Sports Betting Neural Networks Data Prep

Data Prep in Python

Data Prep Key Ideas

Numeric variables only
- Use one hot encoding for categorical variables
Normalize the dataset
Split data into train, test, and validation sets
Encode labels

Creating neural network models in Keras requires four key preparatory steps. The first, is that variables need to be numeric. So, any categorical variables need to be converted to numeric variables using one hot encoding. In this case, roof and surface were converted to numeric variables. The second, is that the dataset needs to undergo normalization. Normalization helps avoid exploding and vanishing gradients. The third, is that since, a neural network is a supervised machine learning model it requires the prepped data to be split into training and testing sets (this is not done in the provided code below, instead it’s done in the modeling python file for ease of use). The training set is used to train the model. The validation set is used to check the accuracy of the model on data that it isn’t being trained on. Using a validation set during training allows you to see if the model is overfitting or underfitting on the training set. The testing set is used to test the final accuracy of the model after training. Ideally the training set, validation set, and test set will all provide similar accuracies. In this case, the training set is created by randomly selecting 80% of the data and the testing and validation sets are created by randomly selecting 10% of the data. These numbers are not the only option, just a popular one. The training, validation, and testing sets must be kept disjoint (separated) throughout the modeling process. Failure to do so, will most likely result in overfitting and poor performance on real data that is not from the training or testing set. The fourth, is that for a neural network the labels need to be encoded. In this case, the labels will be integer encoded, where a 0 represents ‘Over’ and a 1 represents ‘Under’.

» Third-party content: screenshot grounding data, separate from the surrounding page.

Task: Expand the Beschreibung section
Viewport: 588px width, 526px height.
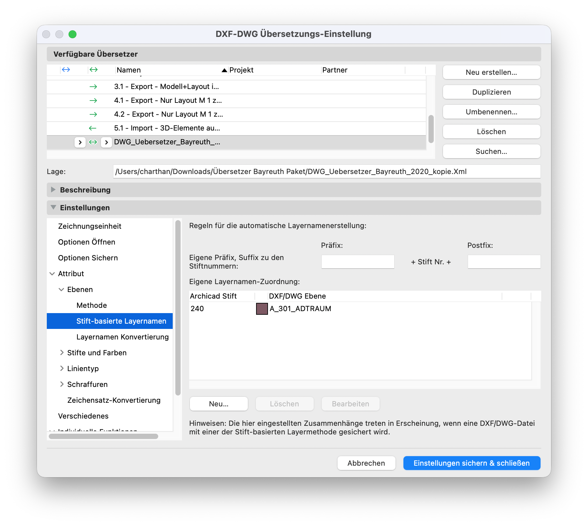Action: (53, 190)
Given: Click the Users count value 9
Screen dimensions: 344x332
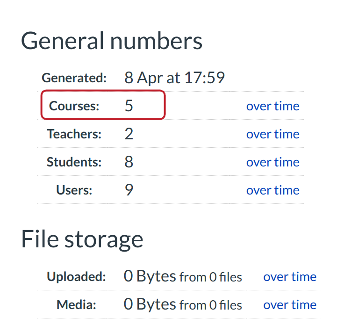Looking at the screenshot, I should tap(129, 190).
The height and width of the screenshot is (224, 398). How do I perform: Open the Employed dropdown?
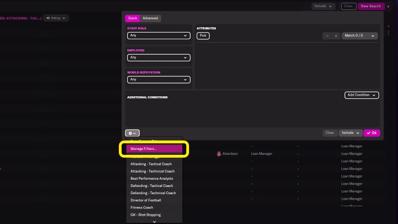tap(159, 58)
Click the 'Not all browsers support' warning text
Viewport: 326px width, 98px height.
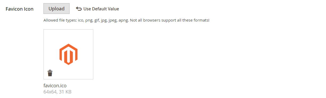154,20
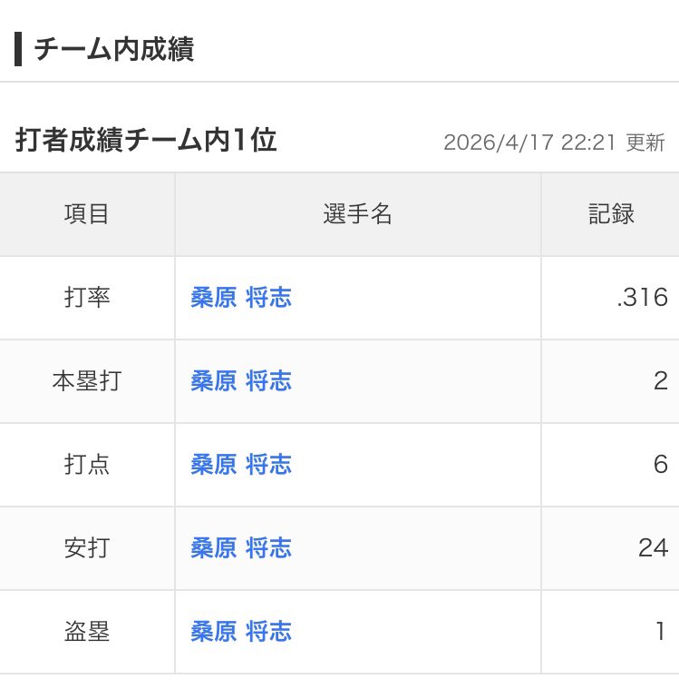This screenshot has width=679, height=689.
Task: Click the チーム内成績 section heading
Action: pos(113,49)
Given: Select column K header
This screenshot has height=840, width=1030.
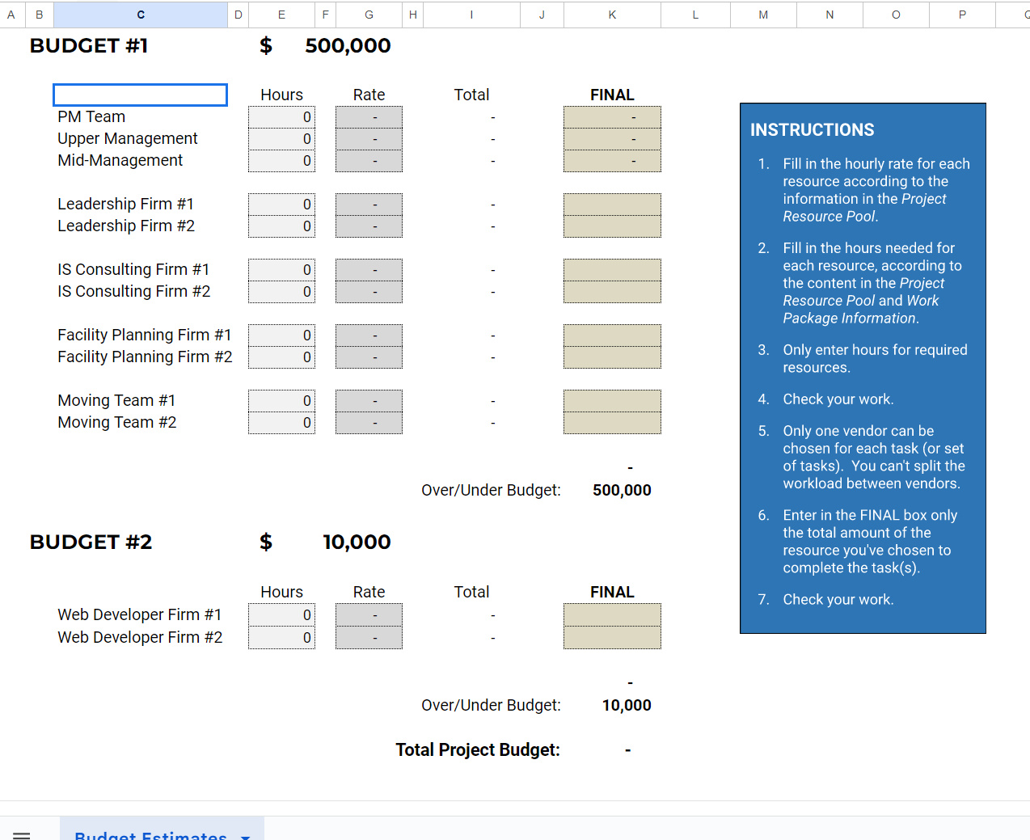Looking at the screenshot, I should [612, 15].
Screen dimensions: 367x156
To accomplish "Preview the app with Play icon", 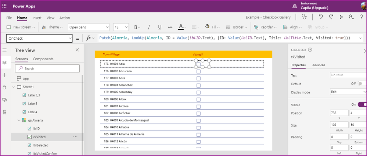I will pyautogui.click(x=341, y=17).
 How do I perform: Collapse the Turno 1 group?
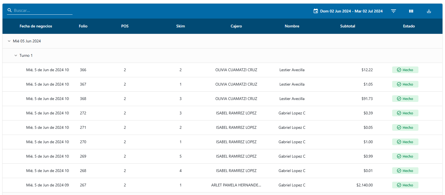[16, 55]
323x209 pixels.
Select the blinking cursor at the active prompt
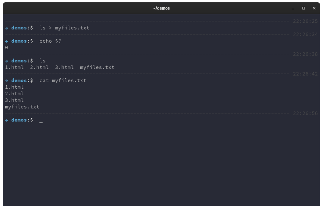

The final cleaned dataset contains the following columns.

total_result:
total_line:
temp:
wind:
total_qb_elo:
team_elo_diff:
qb_elo_diff:
avg_home_total_yards:
avg_away_total_yards:
avg_home_total_yards_against:
avg_away_total_yards_against:
roof:
surface:
div_game:

An image of the prepped data can be found below.

An image of the prepped labels can be found below.

The code for the data prep, as well as the initial (gbg_cleaned) and neural network cleaned (gbg_nn_py) datasets can be found below.

ANN_Data_Prep.py Download

gbg_cleaned.csv Download

gbg_nn.csv Download

Copy Code

# -*- coding: utf-8 -*-
"""
Created on Sat Jun 24 14:37:02 2023

@author: casey
"""

## LOAD LIBRARIES

import pandas as pd
from sklearn.preprocessing import LabelEncoder, MinMaxScaler

# --------------------------------------------------------------------------------------- #
## LOAD DATA

nn_df = pd.read_csv('C:/Users/casey/OneDrive/Documents/MSDS_Courses/Spring_2023/Machine_Learning/data/gbg_cleaned.csv')

# --------------------------------------------------------------------------------------- #
## SELECT COLUMNS FOR ANN MODELING

cols = ['total_result', 'total_line', 'temp', 'wind', 'total_qb_elo', 'team_elo_diff',
        'qb_elo_diff', 'avg_home_total_yards', 'avg_away_total_yards', 
        'avg_home_total_yards_against', 'avg_away_total_yards_against', 'roof', 'surface',
        'div_game']

nn_df = nn_df[cols]

# --------------------------------------------------------------------------------------- #
## CONVERT CATEGORICAL LABELS TO NUMERIC LABELS

# 0:Over, 1:Under
le = LabelEncoder()
nn_df['total_result'] = le.fit_transform(nn_df['total_result'])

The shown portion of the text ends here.